WORK REQUIRED: Give back exactly the lines of the data below, starting with the line that has "ГДЗ (141, 81)" and going on through the line that has "Index (676, 238)".

DATA SUPPLIED:

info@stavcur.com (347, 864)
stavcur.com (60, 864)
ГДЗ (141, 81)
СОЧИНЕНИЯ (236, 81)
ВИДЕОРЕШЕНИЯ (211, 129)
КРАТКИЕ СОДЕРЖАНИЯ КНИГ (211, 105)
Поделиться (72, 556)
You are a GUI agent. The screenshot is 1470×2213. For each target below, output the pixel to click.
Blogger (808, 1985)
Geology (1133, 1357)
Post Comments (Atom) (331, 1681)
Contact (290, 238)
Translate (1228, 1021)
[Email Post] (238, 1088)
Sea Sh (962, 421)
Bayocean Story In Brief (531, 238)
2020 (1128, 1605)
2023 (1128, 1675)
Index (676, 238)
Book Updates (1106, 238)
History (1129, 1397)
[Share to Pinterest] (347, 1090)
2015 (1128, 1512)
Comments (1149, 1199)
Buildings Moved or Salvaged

TASK RESPONSE:
ГДЗ (141, 81)
СОЧИНЕНИЯ (236, 81)
ВИДЕОРЕШЕНИЯ (211, 129)
КРАТКИЕ СОДЕРЖАНИЯ КНИГ (211, 105)
Поделиться (72, 556)
You are a GUI agent. The screenshot is 1470×2213. For each target below, output the pixel to click.
Blogger (808, 1985)
Geology (1133, 1357)
Post Comments (Atom) (331, 1681)
Contact (290, 238)
Translate (1228, 1021)
[Email Post] (238, 1088)
Sea Sh (962, 421)
Bayocean Story In Brief (531, 238)
2020 (1128, 1605)
2023 (1128, 1675)
Index (676, 238)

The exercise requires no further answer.